[Begin Data lines]

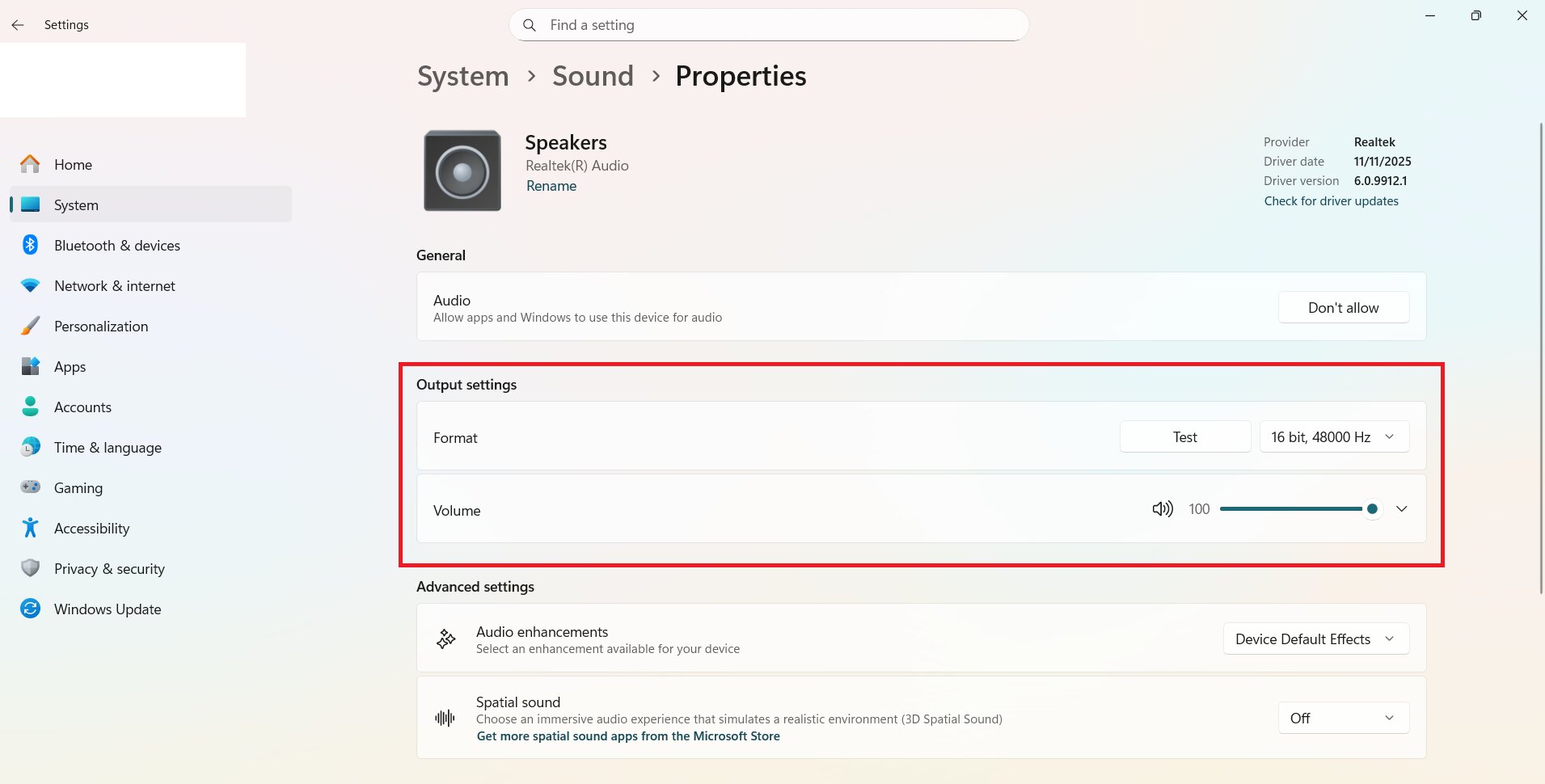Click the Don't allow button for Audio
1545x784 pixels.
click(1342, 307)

[End Data lines]
[Begin Data lines]

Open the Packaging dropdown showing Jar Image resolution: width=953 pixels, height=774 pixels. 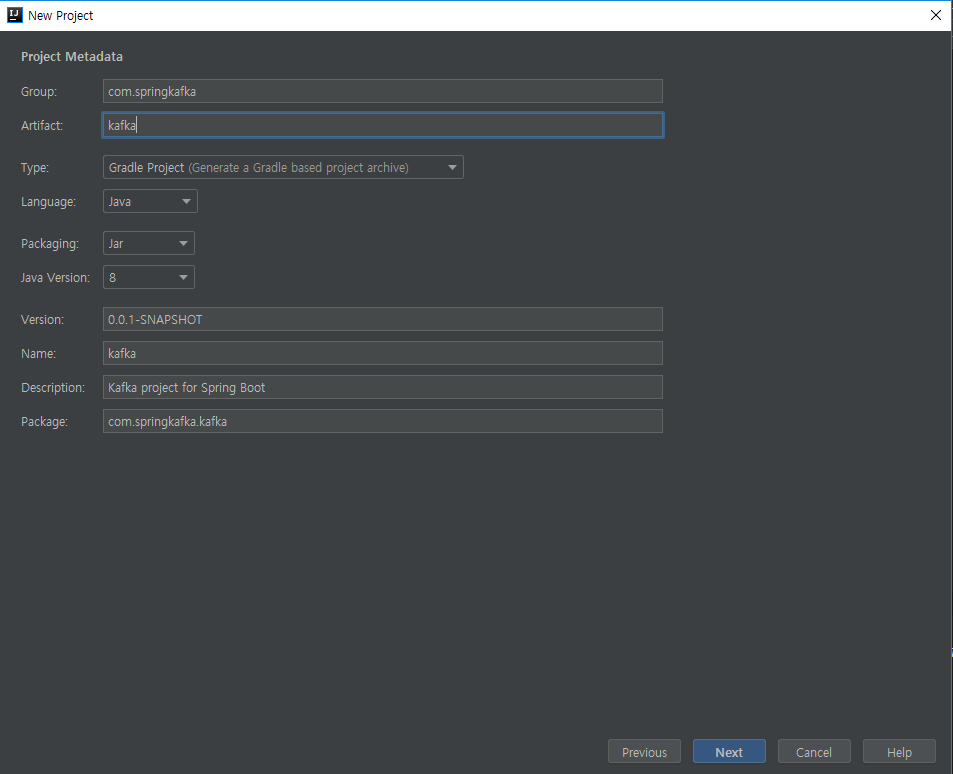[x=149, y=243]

[End Data lines]
[Begin Data lines]

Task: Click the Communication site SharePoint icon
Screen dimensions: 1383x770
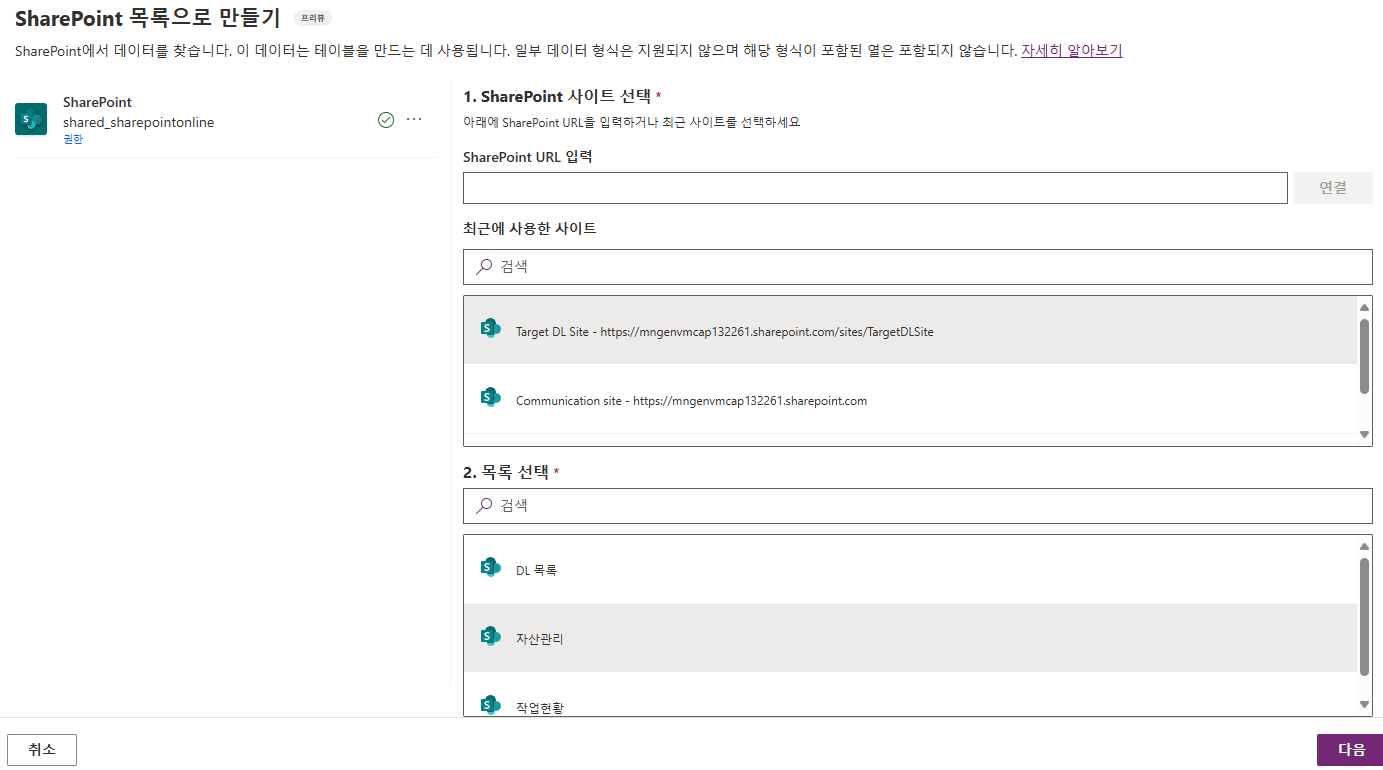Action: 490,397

[End Data lines]

## Problem requirements
Render the listing, from the line with "Click the Don't allow button for Audio" to the line with "click(1342, 307)" (both included), as a Markdown table with columns No. and Text, one numbered row per line, skipping blank lines. Leave the pictures out.

## Answer to this problem
| No. | Text |
|---|---|
| 1 | Click the Don't allow button for Audio |
| 2 | 1545x784 pixels. |
| 3 | click(1342, 307) |